Mango and Zara are not the only fruits

I´ve just had my birthday, happy birthday to me, another year older, somewhat wiser, blah blah blah. And for over a week, I´ve had 150 Euros of birthday money burning a hole in my pocket, a sum destined to find some new modelitos for my modest wardrobe. But here´s the thing. The retail big boys that dominate the Spanish high street just don´t do it for me. Zara I can live with, but so does practically every female under the age of 60. But everything else, Mango, Stradivarius, Pull and Bear etc just don´t have my name written all over them. So what´s left?

Well quite a lot it would seem, and all scattered around the streets of Alfalfa. This is where a little enclave of cutesy, cool boutiques, gallery spaces and gastrotapas bars that have banded together to brand themselves as Sevilla´s SoHo. Collectively known as SoHo Benita, they are ´working together to create a new shopping and culture centre in Seville´. The initiative started in April, and to be honest, I must have taken my eye off the ball, cos I missed it, but now I´m firmly on the SoHo Benita bus.

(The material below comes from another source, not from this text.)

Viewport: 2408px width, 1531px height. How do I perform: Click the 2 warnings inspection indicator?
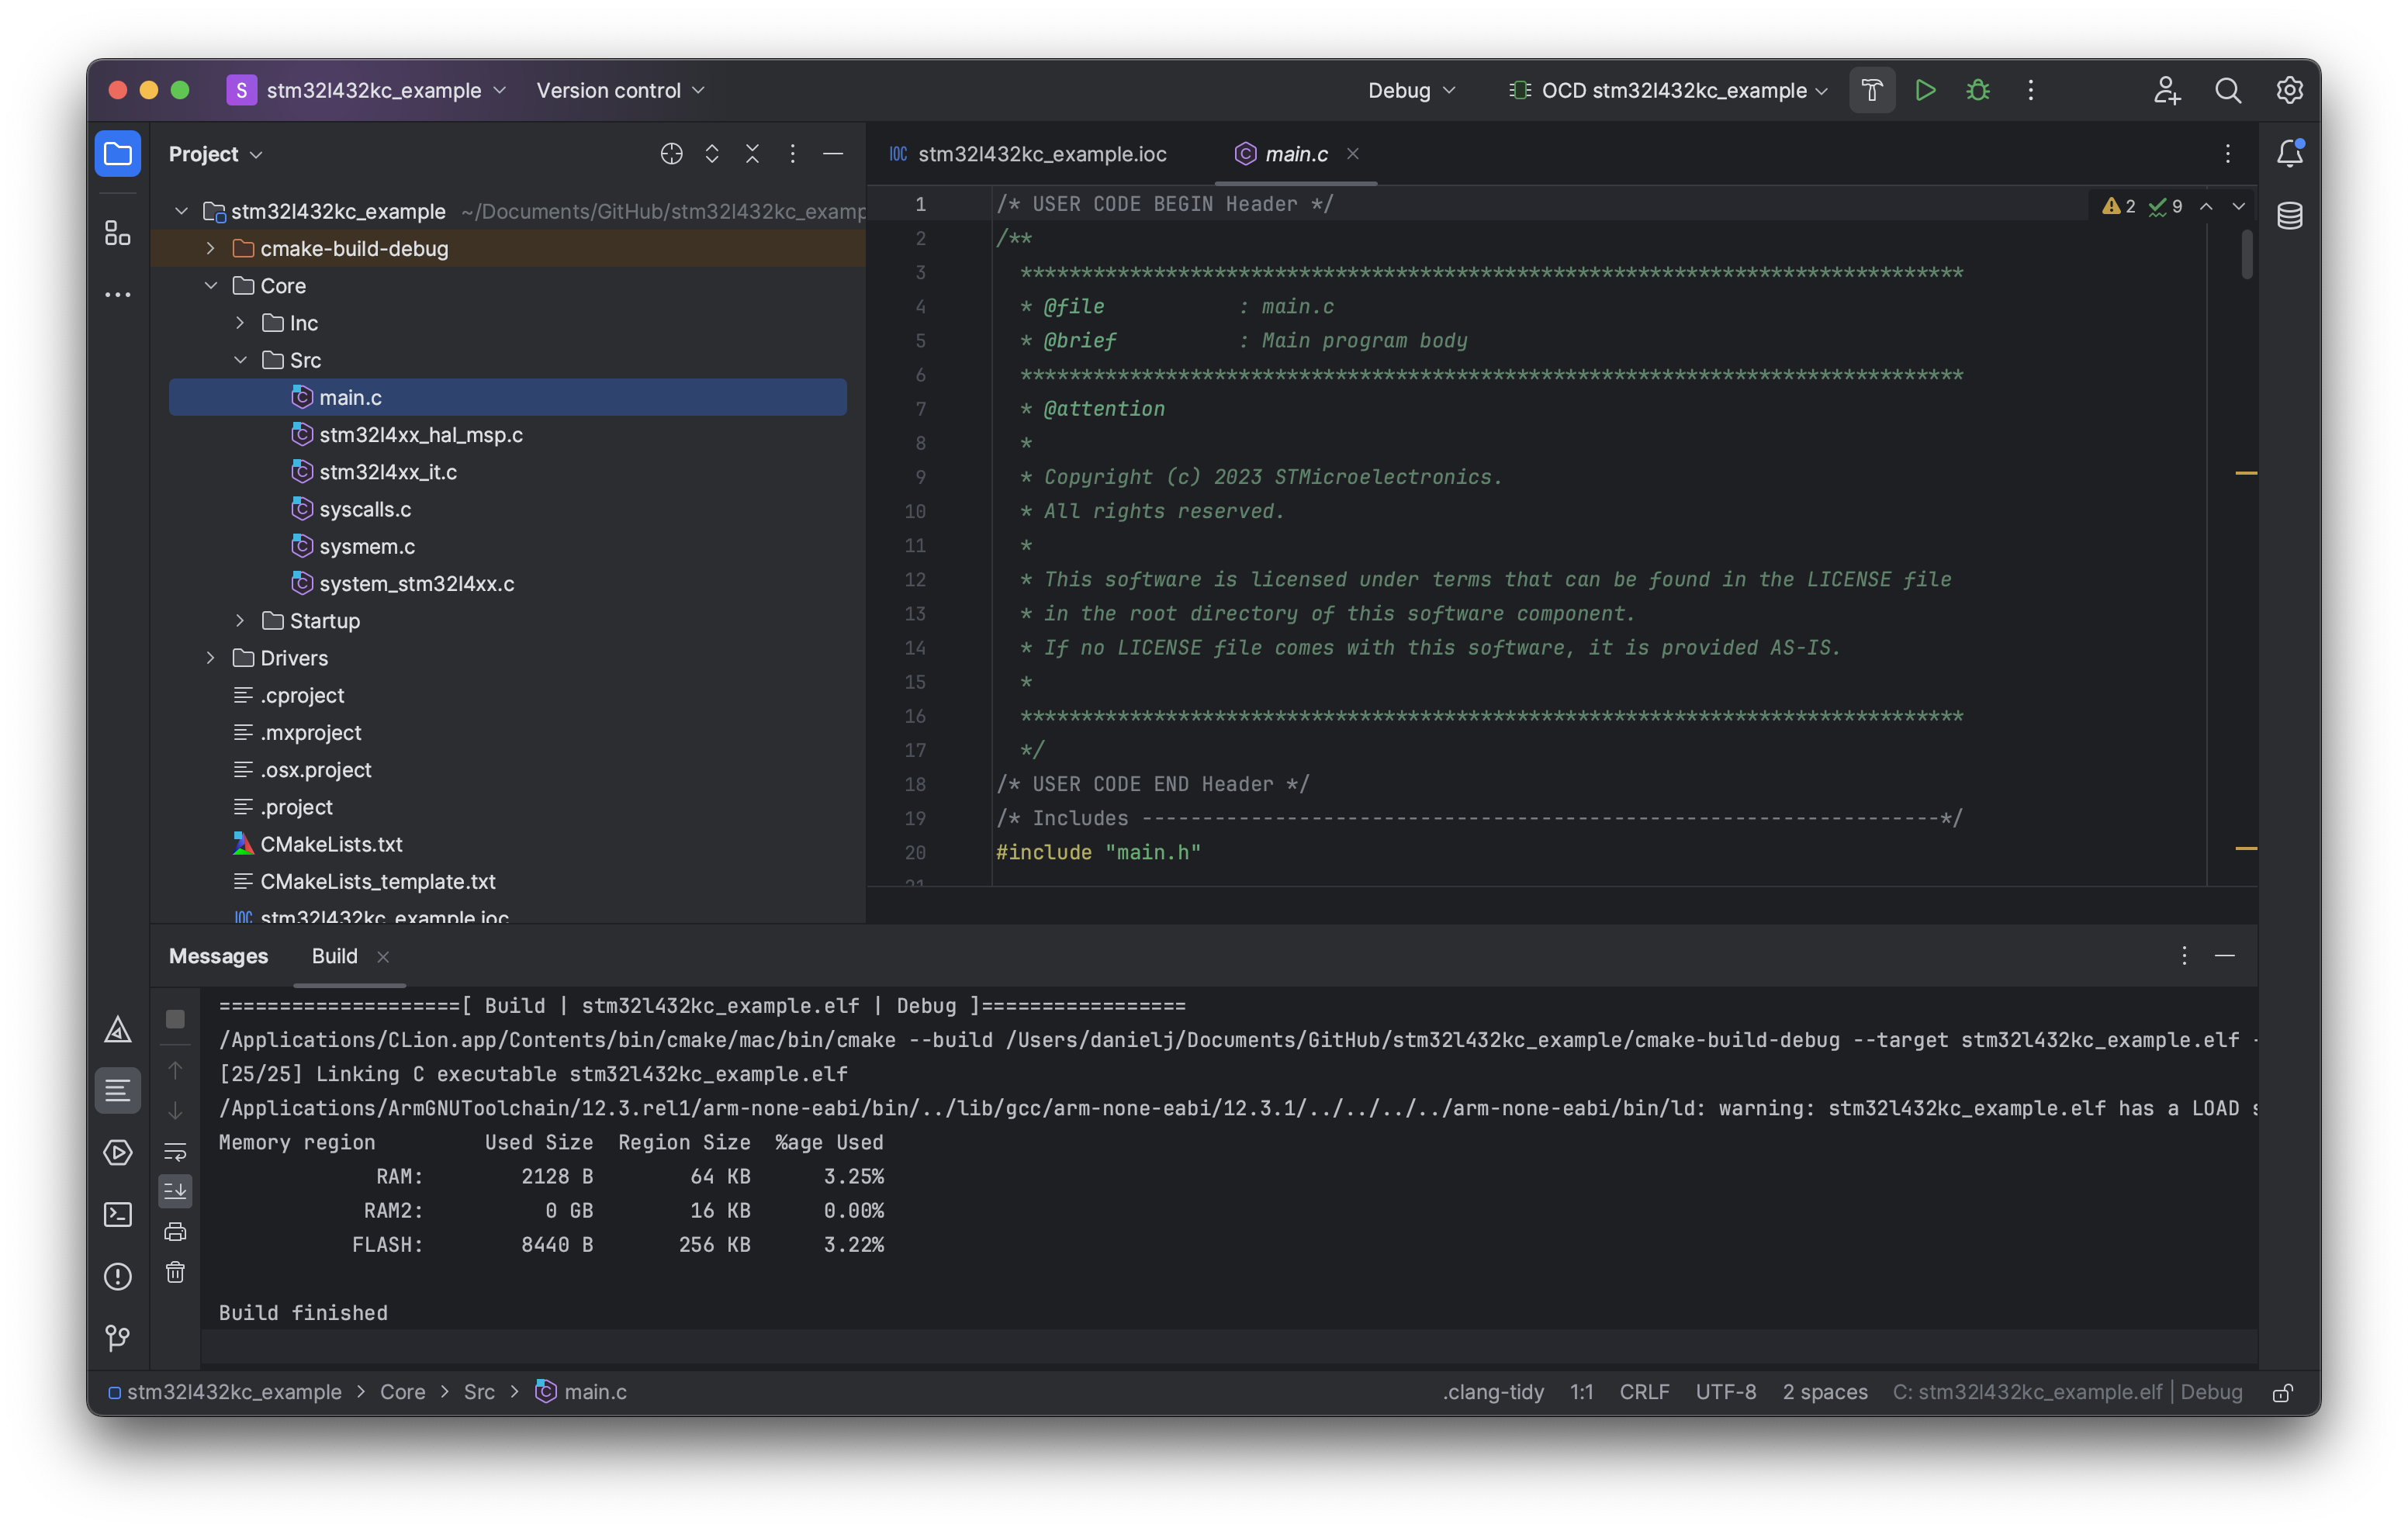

In particular I have acquired a retail crush on Isadora on Calle Perez Galdos. It isn´t the first time I´ve been in this shop, but today for some reason, I found myself laden down with vintage style blouses and dresses and kitsch knitwear, perfect for the sudden chill that has enveloped the city. I could have come home with about a grand´s worth of items, but luckily some self control overcame my unexpected shopping frenzy, and I managed to limit myself to LBD with cute white neckline detail, and a christmasy pail blue jumper with white dogs on it, perfect for a fully grown adult such as myself, or indeed a 6 year-old-girl.

Across the road and also part of the SoHo Benita Collective is La Importadora, which again is brimming with gorgeous garments, but with a slightly more classic style than its neighbour opposite. Like many places in Seville, this shop also doubles up as a gallery, with local artists exhibiting on a regular basis. As does Vestida de Azul, just the other side of Alfalfa, which as well as being a purveyor of fancy attire, also bedecks its walls with cool art for sale.

So this one is to all the ladies out there, say goodbye to the marauding crowds of Tetuan, Sierpes and Velazquez and say Buenos Dias to the little piece of shopping heaven that is Alfalfa.